Simmons may be Bengals' lone Pro Bowler


Linebacker leads team in tackles

BY TOM GROESCHEN
The Cincinnati Enquirer

        You can count the Bengals' Pro Bowl candidates on one hand, or maybe even one finger. Second-year linebacker Brian Simmons might challenge for that honor if not on a 1-7 team.

        Simmons leads the Bengals with 67 tackles, according to weekly pressbox statistics published by the team. He is on pace to record the third-most tackles in one Bengals season.

        “He's having a Pro Bowl season, I'd go as far as to say,” Bengals cornerback Artrell Hawkins said.

        Takeo Spikes, Simmons' running mate at inside linebacker, is next with 41 tackles. Simmons also leads the team with seven tackles for negative yardage and is tied for second with two sacks.

        And here's a switch: Simmons is not itching to leave town on the first plane.
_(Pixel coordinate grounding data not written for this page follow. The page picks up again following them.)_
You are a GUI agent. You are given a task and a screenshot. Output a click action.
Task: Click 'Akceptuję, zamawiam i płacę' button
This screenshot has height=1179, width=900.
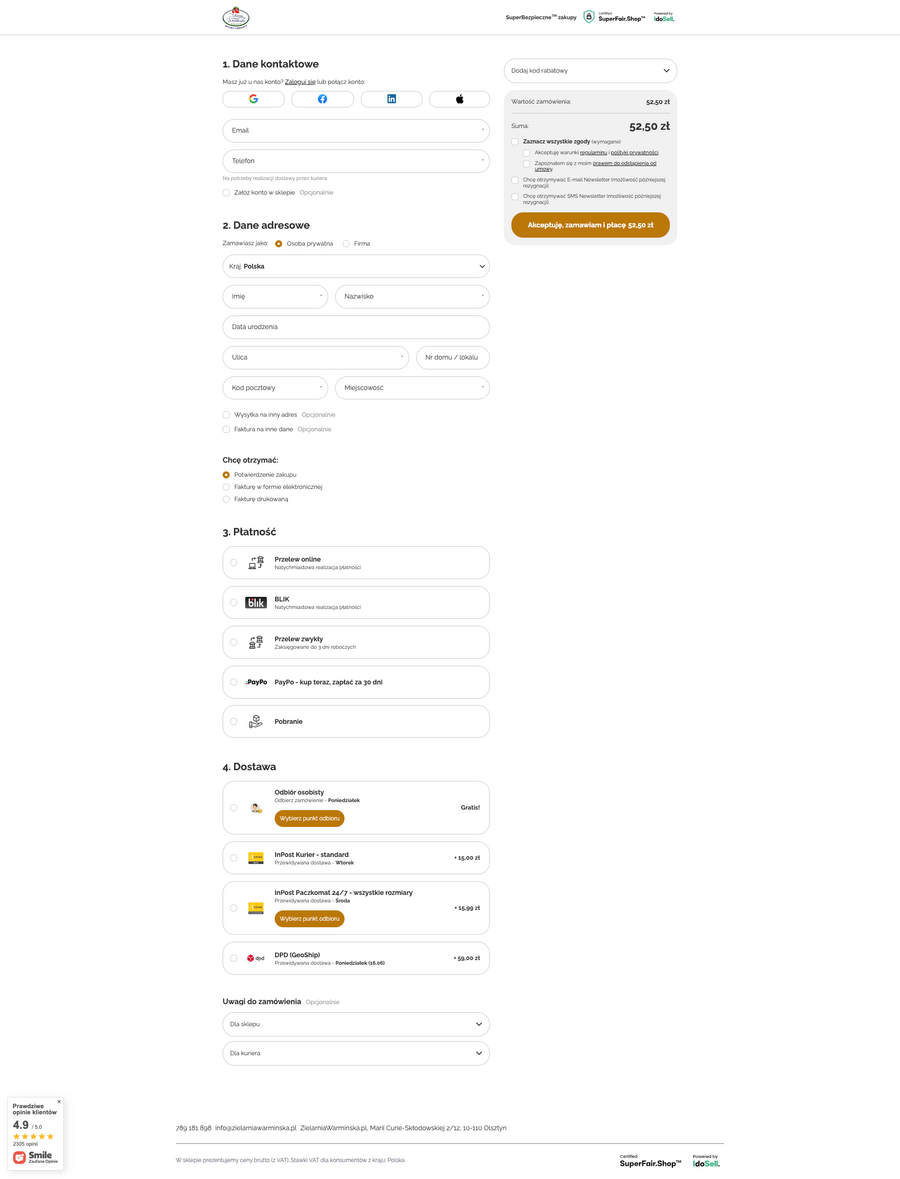(x=590, y=225)
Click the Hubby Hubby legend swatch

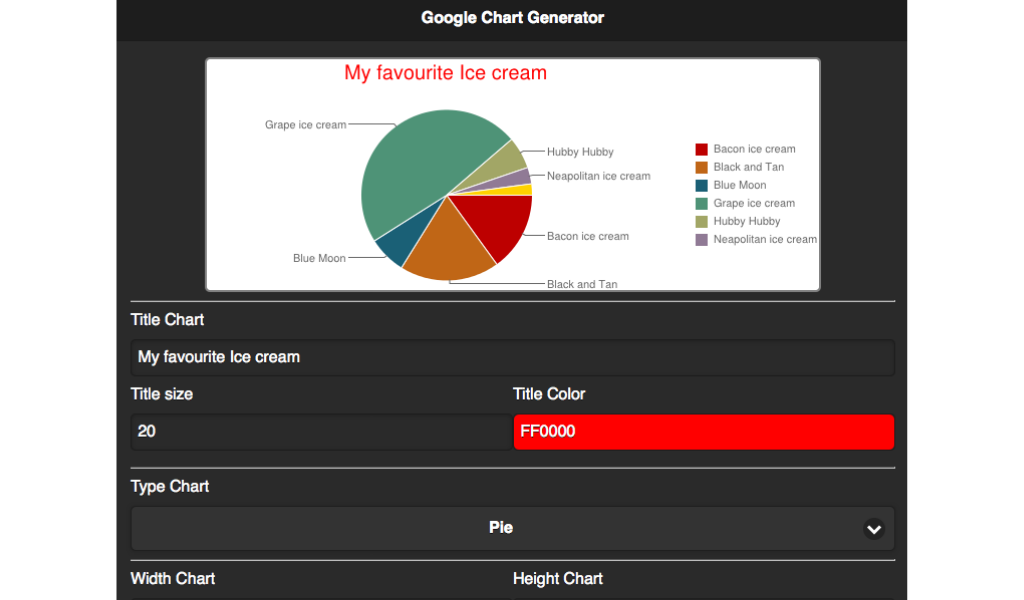701,221
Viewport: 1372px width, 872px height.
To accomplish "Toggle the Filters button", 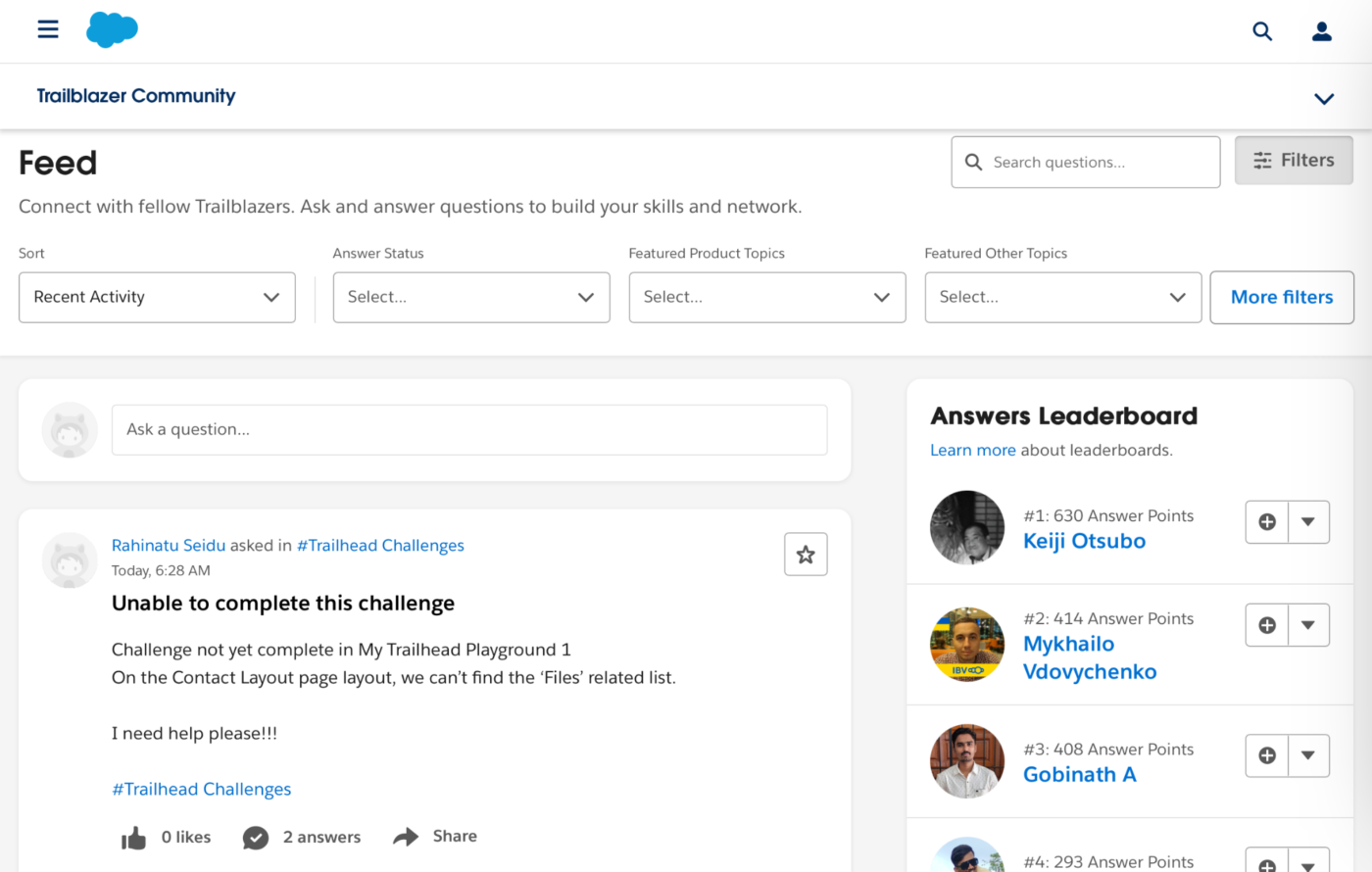I will [1294, 161].

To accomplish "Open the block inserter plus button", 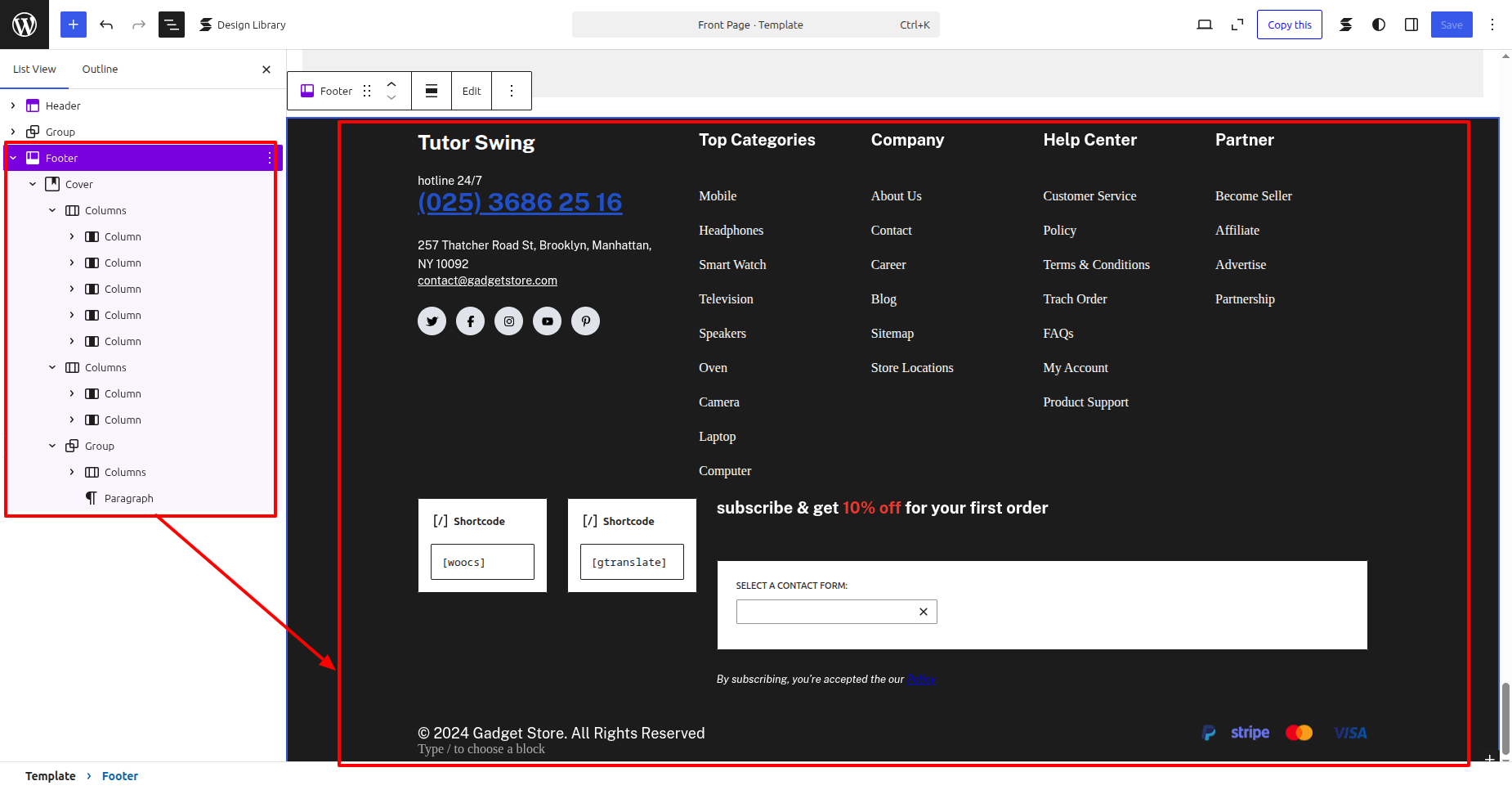I will [x=73, y=25].
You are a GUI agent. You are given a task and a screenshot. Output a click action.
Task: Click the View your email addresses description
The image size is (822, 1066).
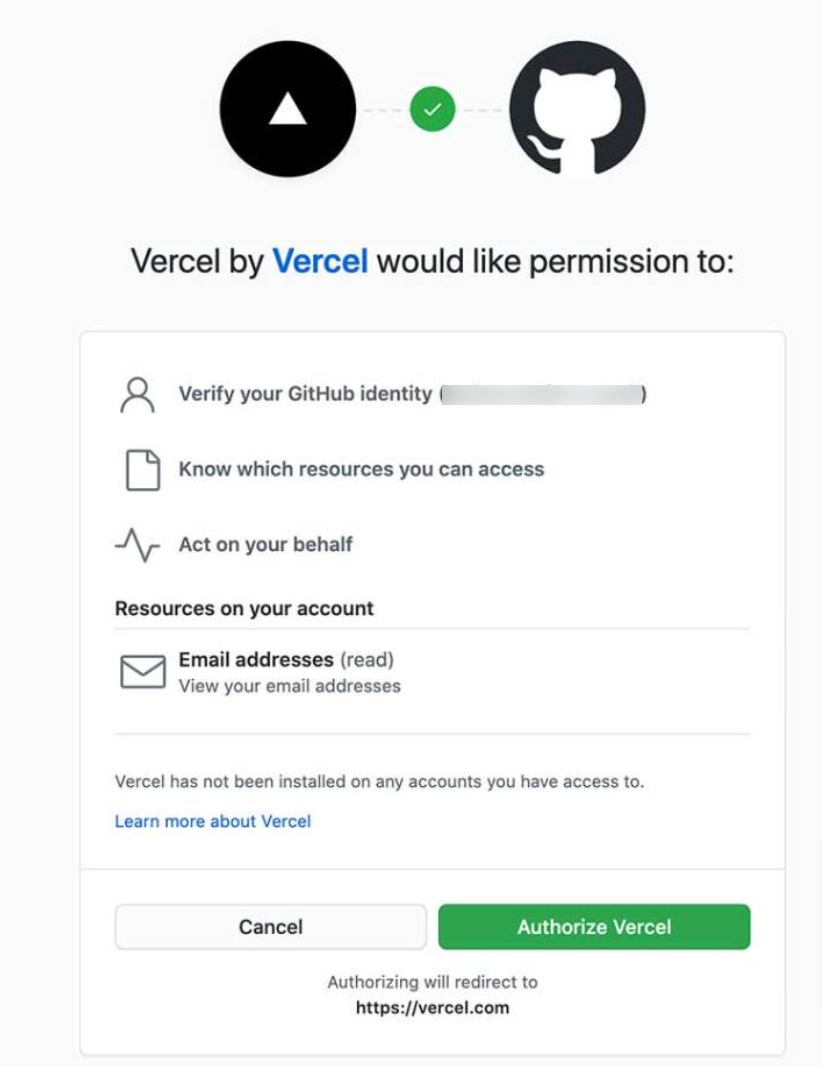(x=289, y=686)
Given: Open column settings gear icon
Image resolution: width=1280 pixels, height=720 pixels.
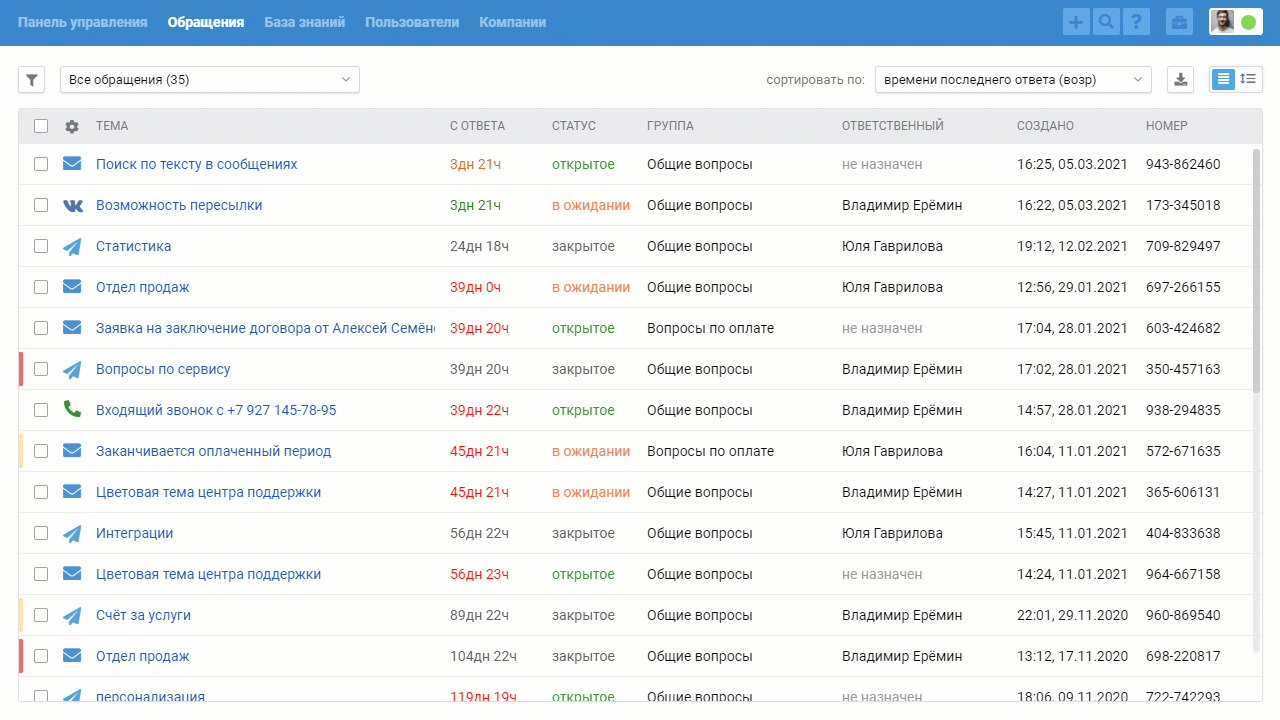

Whereas some Bengals count the days until their contracts expire, and others rip the team after they leave, Simmons wants to be here when/if things turn around. He has three years left on his contract.

        “I'm feeling the pain of losing,” Simmons said. “I want to feel what it's like when we're winning. ... You want to feel you had a part of that success.”

        The Bengals are just 4-20 since Simmons and Spikes arrived in 1998, but the poor record is little fault of theirs. They were first-round draftees and are the core of the defense but have had little help.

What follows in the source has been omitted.